December 25, Guatemala City
Today’s trip to Guatemala started and ended in darkness. In between there were three takeoffs and landings, and a few hours of sitting around in airports. Everything went smoothly, and my luggage arrived on the same plane I did, so I can’t ask for much more than that.
My flight into Guatemala City got in too late to get out of town, so I reserved a room in a little place near the airport (Hostel Hermano Pedro, if anyone wants to know). They met me outside the airport and brought me to the hotel, so that was easy.
Calling this place a hotel is not quite right. Probably the best description would be “guest house” which is quite a bit less formal than a hotel. It may have been a family residence at one time; in fact, I think the couple that owns the place lives in one part. There is sort of a living room area with family pictures on the wall.
It is costing me $22, which is three or four times what I usually spend on lodging, but it is fairly nice, and worth it under the circumstances. Not only do they furnish towels and toilet paper–which is a dead giveaway that it is a classier joint than I am used to–but they serve a Continental breakfast (scrambled eggs and refried beans, no doubt.)
There is cable TV, and at the moment I am watching Letterman. There are quite a few English language channels on cable here, including CNN and the major US networks. There are also a couple odd channels, out of Venezuela, I think. As bad as network television often is, these channels are worse. I’ll describe some of the programs sometime.
Tomorrow I plan to catch a chicken bus up to Panajachel on Lake Atitlan. My plan is to spend the week there relaxing and catching up with friends, then go up to Xela, where my godchildren live, after New Years.
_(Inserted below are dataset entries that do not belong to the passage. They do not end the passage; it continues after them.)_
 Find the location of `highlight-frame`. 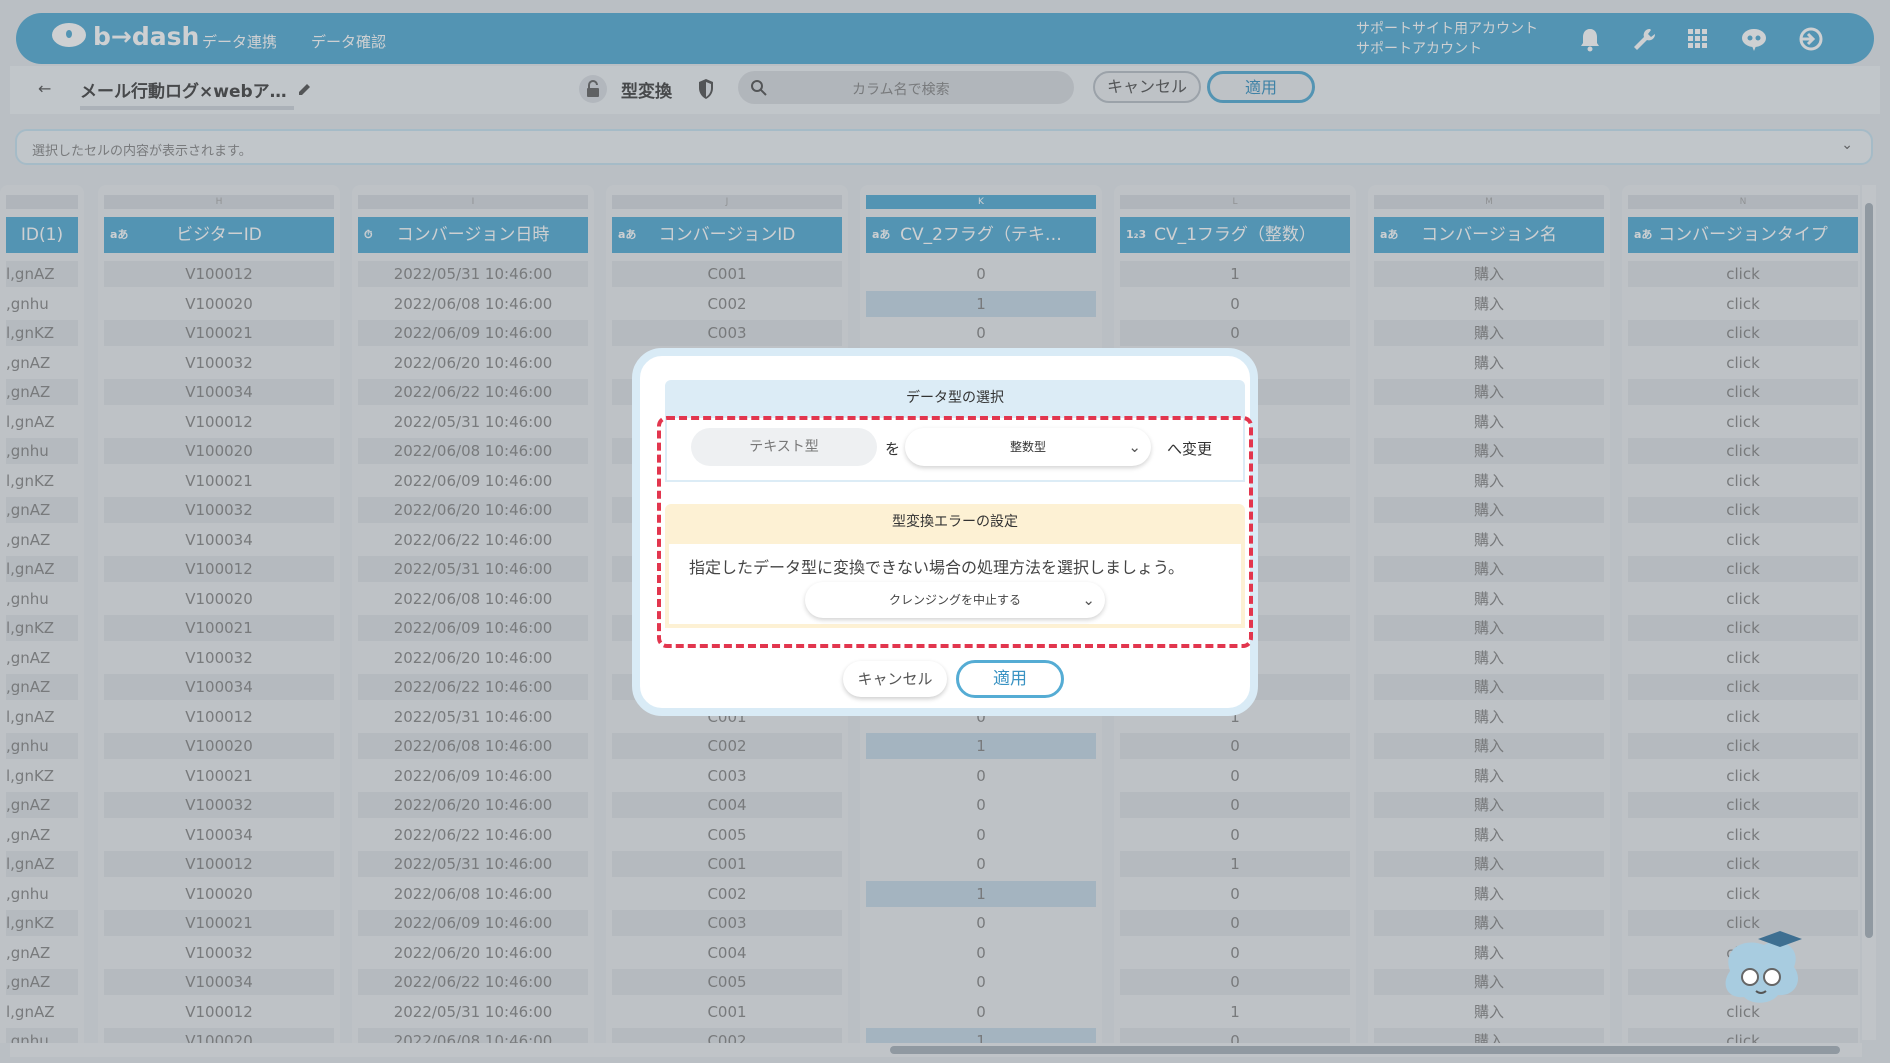

highlight-frame is located at coordinates (955, 532).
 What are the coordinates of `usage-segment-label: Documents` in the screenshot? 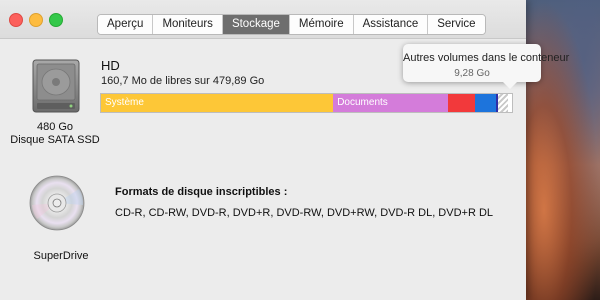 It's located at (362, 102).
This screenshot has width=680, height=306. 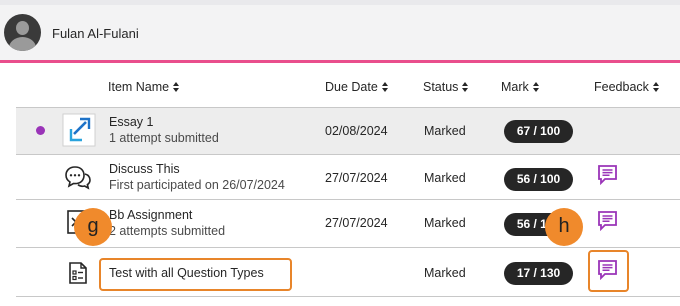 I want to click on discussion-bubble-icon, so click(x=78, y=178).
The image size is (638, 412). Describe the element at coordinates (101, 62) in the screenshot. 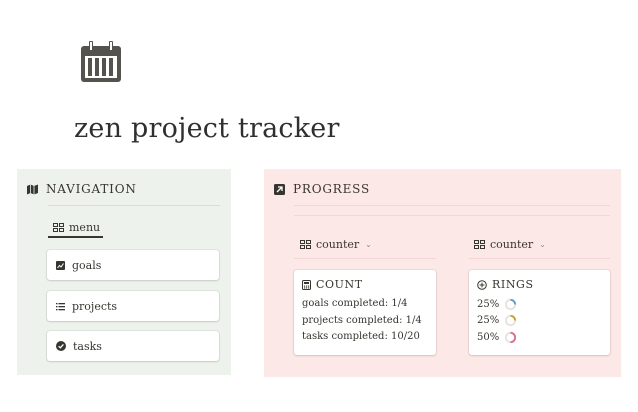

The weather is clear and a perfect 75 degrees. It is great to be back. Now I need to catch up on some sleep.
December 26, Panajachel
Yep, the breakfast was scrambled eggs and refried beans, along with white bread and instant coffee. On the plane someone asked me what Guatemalans typically eat. Tortillas are often eaten in place of bread, but that was pretty much a typical meal. The first time I came to Guatemala, twenty years ago now, I stayed with a family while I studied Spanish. I think we had some variation of that meal three times a day for the whole month I was there. I got sick and tired of it. Fortunately, this morning I was in the mood for it again.
The couple who ran the guest house took me to what is passing for a bus terminal these days in Guatemala City, and dropped me off right by the chicken bus I was looking for, which went directly to Panajachel.
Chicken bus drivers are well known for their attempts to pass anything that has even a slightly slower top speed than they do. It is a real contest, with the outcome often far from certain. I’ve seen a number of battered buses upside down in gullies. Until the first time I saw one of those I figured the bus drivers must be real pros who could fearlessly push the envelope without putting their passengers in any real danger. Now I know better. They are just crazy.
On the way to Pana I got to relive one of my favorite maneuvers. We came up behind a long semi-truck and trailer and the bus driver pulled out to pass as we were going uphill–on a blind corner. (That’s why I don’t like to sit up front. I’d rather not watch.)
Chicken buses pick up and let out passengers just about anywhere along their route. As the driver valiantly tried to pass the semi, a passenger slowly made his way through the crowded bus towards the front door. We managed to pull in front of the semi just as the passenger indicated that he wanted to get out.
To his credit the bus driver tried to eject the passenger without losing much momentum, but even that hesitation allowed the semi to pass us. By the time the dozen or so cars stuck behind the semi also passed us we had nearly come to a full stop and had to chug up the hill in low gear. What a humiliation!
That was the excitement for the trip. We made it to Pana in about three hours and I checked into the place I usually stay here (Villa Lupita’s– $5 a night). I took a stroll through town and almost immediately ran into a few ex-pats I know who live here.
I also ran into a traveler, named Eddie, who I know from when I was here two years ago. He stayed in the room next to mine. The main thing I remember him for was his screaming nightmares. It was pretty scary the first night, and thoroughly annoying thereafter. He is about my age and I thought maybe he had suffered some psychological damage in Viet Nam. But I don’t think that was it. He always apologized for the screaming, but never offered an explanation as to why it was happening.
The other thing I remember about him was the impassioned eulogy he delivered when Hunter Thompson died. I know it was a dark day for all of us, but Eddie seemed to take it particularly hard. The eulogy drifted into a vivid description of the effects of abusing ether, which I think was something he and Hunter had in common (come to think of it, may that had something to do with the nightmares.)
When I ran into him today I learned we are both at the same hotel again, but I don’t think we are next to each other. If he keeps me awake again I may actually carry out some of the nefarious ideas I came up with the last times he kept me awake. Maybe he needs some fresh reasons for nightmares.